___ RAW RECORDS ___
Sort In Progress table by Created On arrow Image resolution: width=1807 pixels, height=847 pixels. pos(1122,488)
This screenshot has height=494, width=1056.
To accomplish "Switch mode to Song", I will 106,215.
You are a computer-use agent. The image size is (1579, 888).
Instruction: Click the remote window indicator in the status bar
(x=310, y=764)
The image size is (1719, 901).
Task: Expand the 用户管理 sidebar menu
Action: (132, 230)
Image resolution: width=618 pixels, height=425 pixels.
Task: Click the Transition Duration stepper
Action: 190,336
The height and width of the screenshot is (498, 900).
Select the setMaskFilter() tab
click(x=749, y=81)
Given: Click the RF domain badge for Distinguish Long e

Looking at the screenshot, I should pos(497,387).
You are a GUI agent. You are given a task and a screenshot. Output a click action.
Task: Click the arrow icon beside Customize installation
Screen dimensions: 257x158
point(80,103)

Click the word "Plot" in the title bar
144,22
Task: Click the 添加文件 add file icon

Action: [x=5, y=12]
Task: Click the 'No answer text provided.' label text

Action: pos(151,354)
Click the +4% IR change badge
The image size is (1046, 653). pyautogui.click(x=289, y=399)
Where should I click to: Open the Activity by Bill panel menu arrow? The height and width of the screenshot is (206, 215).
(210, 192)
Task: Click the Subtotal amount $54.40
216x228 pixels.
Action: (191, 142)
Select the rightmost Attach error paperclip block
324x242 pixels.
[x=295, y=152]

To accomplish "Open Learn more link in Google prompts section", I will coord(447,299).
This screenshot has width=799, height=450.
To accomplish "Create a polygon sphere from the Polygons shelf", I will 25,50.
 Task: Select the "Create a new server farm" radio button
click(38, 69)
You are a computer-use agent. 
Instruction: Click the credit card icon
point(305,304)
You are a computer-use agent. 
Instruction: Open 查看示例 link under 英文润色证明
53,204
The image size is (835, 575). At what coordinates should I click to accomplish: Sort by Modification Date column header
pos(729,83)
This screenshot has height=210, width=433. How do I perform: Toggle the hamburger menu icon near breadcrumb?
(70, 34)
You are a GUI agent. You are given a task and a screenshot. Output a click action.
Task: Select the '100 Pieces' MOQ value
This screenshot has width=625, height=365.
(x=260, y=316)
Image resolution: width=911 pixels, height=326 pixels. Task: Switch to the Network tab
___
## THE PROBLEM:
Can you write out all the lines above again, changing every "Instruction" to "Command" and keeping everything else the same?

## WRITTEN REPLY:
Sort In Progress table by Created On arrow Image resolution: width=1807 pixels, height=847 pixels. pos(1122,488)
This screenshot has height=494, width=1056.
To accomplish "Switch mode to Song", I will 106,215.
You are a computer-use agent. The image size is (1579, 888).
Command: Click the remote window indicator in the status bar
(x=310, y=764)
The image size is (1719, 901).
Task: Expand the 用户管理 sidebar menu
Action: (132, 230)
Image resolution: width=618 pixels, height=425 pixels.
Task: Click the Transition Duration stepper
Action: 190,336
The height and width of the screenshot is (498, 900).
Select the setMaskFilter() tab
click(x=749, y=81)
Given: Click the RF domain badge for Distinguish Long e

Looking at the screenshot, I should pos(497,387).
You are a GUI agent. You are given a task and a screenshot. Output a click action.
Task: Click the arrow icon beside Customize installation
Screen dimensions: 257x158
point(80,103)

Click the word "Plot" in the title bar
144,22
Task: Click the 添加文件 add file icon

Action: [x=5, y=12]
Task: Click the 'No answer text provided.' label text

Action: pos(151,354)
Click the +4% IR change badge
The image size is (1046, 653). pyautogui.click(x=289, y=399)
Where should I click to: Open the Activity by Bill panel menu arrow? The height and width of the screenshot is (206, 215).
(210, 192)
Task: Click the Subtotal amount $54.40
216x228 pixels.
Action: (191, 142)
Select the rightmost Attach error paperclip block
324x242 pixels.
[x=295, y=152]

To accomplish "Open Learn more link in Google prompts section", I will coord(447,299).
This screenshot has width=799, height=450.
To accomplish "Create a polygon sphere from the Polygons shelf", I will 25,50.
 Task: Select the "Create a new server farm" radio button
click(38, 69)
You are a computer-use agent. 
Command: Click the credit card icon
point(305,304)
You are a computer-use agent. 
Command: Open 查看示例 link under 英文润色证明
53,204
The image size is (835, 575). At what coordinates should I click to accomplish: Sort by Modification Date column header
pos(729,83)
This screenshot has height=210, width=433. How do I perform: Toggle the hamburger menu icon near breadcrumb?
(70, 34)
You are a GUI agent. You are given a task and a screenshot. Output a click action.
Task: Select the '100 Pieces' MOQ value
This screenshot has width=625, height=365.
(x=260, y=316)
Image resolution: width=911 pixels, height=326 pixels. Task: Switch to the Network tab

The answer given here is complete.